Not that hard to find...
Apple has a long history of playing cat and mouse with software coders who seek to make its iOS operating system more accessible to their fellow geeks. Now the game is being played with hardware hackers. The Mac maker isn't terribly keen on letting ordinary folk tinker with the insides of its products, most notably with the …
Massive geekery follows. Those are five-pointed stars, with a hole - known as secure Torx. These have no hole, and the lobes are oval shaped, not triangular, meaning a torx driver could easily strip them. They're not easy to track down because the patent holder doesn't want them to be widely available.
Those are Torx bits. The new Apple bits are a different shape all together, more like a flower than a star. That said, i give it about 6 weeks before there are a flood of bits for these new screws. Just like the tri-wing screws before them....
First of all those are way too big to work, and secondly the new apple screws are not 5 point torx, they have rounded tips, not pointy tips. Some mac books have used 5 point torx (which apparently apple has a patent on in the US), but the new things are not torx at all.
have been used by Leatherman.
As Leatherman tools allow you to do several things Apple doesn't like, I doubt they're in any way affiliated, or that Apple would license the use of those screws to them.
"Apple has been using torx screws for many, many years, making early Macs tricky for anyone but an authorised repair engineer to open.
The access the internet brought to Asian markets eventually made torx screwdrivers available to anyone keen enough to seek them out, and they're now readily available from many hardware shops."
Um - not to appear too picky - but Torx wrenches and drivers have been readily available for donkeys years - how far back are you thinking ? (I used to use them to open up HP HVD SCSI drives for amusement, rune inspection etc)
... in 1985, when teh intarwebs wasn't even invented yet. Asian markets didn't have anything to do with it either, the wrenches in question were made by USAG, Italian-based purveyors of fine quality tools. They were also quite expensive.
I still use them.
For some of these to appear on Ebay, just like the tri wing driver required for Wii and DS repairs.
Really cannot see why Apple have bothered.
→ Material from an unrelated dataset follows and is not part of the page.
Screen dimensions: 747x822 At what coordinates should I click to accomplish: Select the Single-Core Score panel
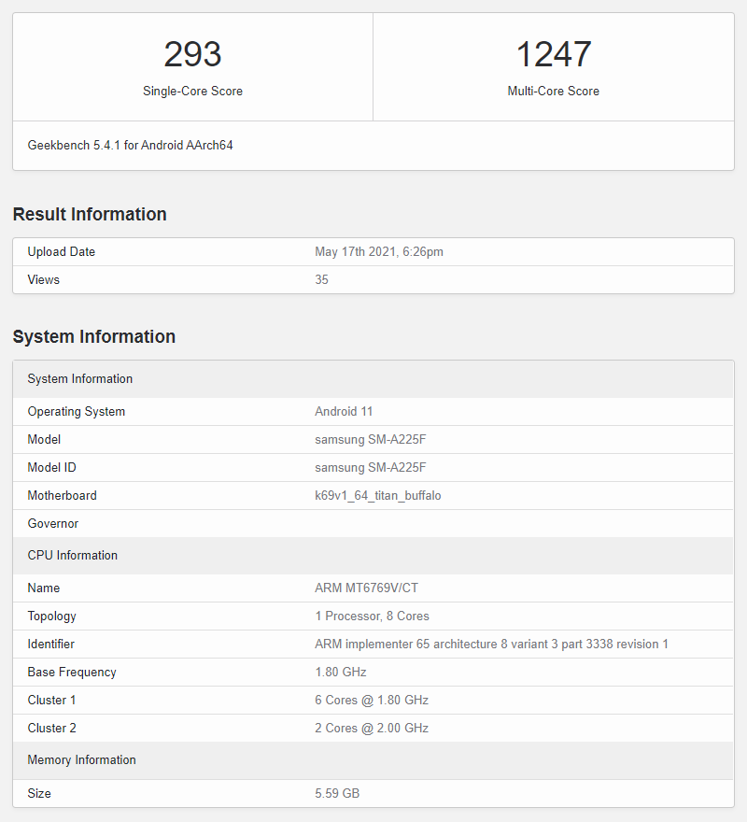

Why do they care what people do with product THEY bought and therefore THEY own? If they void the warranty, so what? That's their lookout, not Apples.
You don't own the hardware, you just borrowed it for a bit.
-Steve "Heff's man" Jobs
I guess Apple are concerned that botched adjustments by less ethical people may lead to greater support costs at their end. Though, like you, I don't really see that they're likely to see any real improvements from this change.
First person to make a workable pun about Apple screwing things up wins a prize.
isn't obvious? Steve Jobs marched into the industrial design section of Apple and demanded that they begin using star-shaped screws. Duh
apple still seem to think they own it after you forked over the cash. Both hardwise & softwise.
More like they granted you a license to use it with that money you gave them
I suspect that Apple is also spraying these with a UV reactive paint as well, knowing their 'paranoia' over warranties. This is one of the oldest techniques (IBM, since 1980 at least) for determining if a product was opened.
Should Ford, Mercedes and BMW (to just name three) stop using proprietary fittings because people might what to fix THEIR cars that THEY own? Prat.
I think Apple is protecting themselves from idiots cracking open the case, screwing up their computer, and then trying to get it repaired under warranty. Apple can say no, sure, but then they are stuck with an unhappy customer who feels ripped off. Making it harder to open makes noobs more likely to take the computer to someone who knows what they're doing.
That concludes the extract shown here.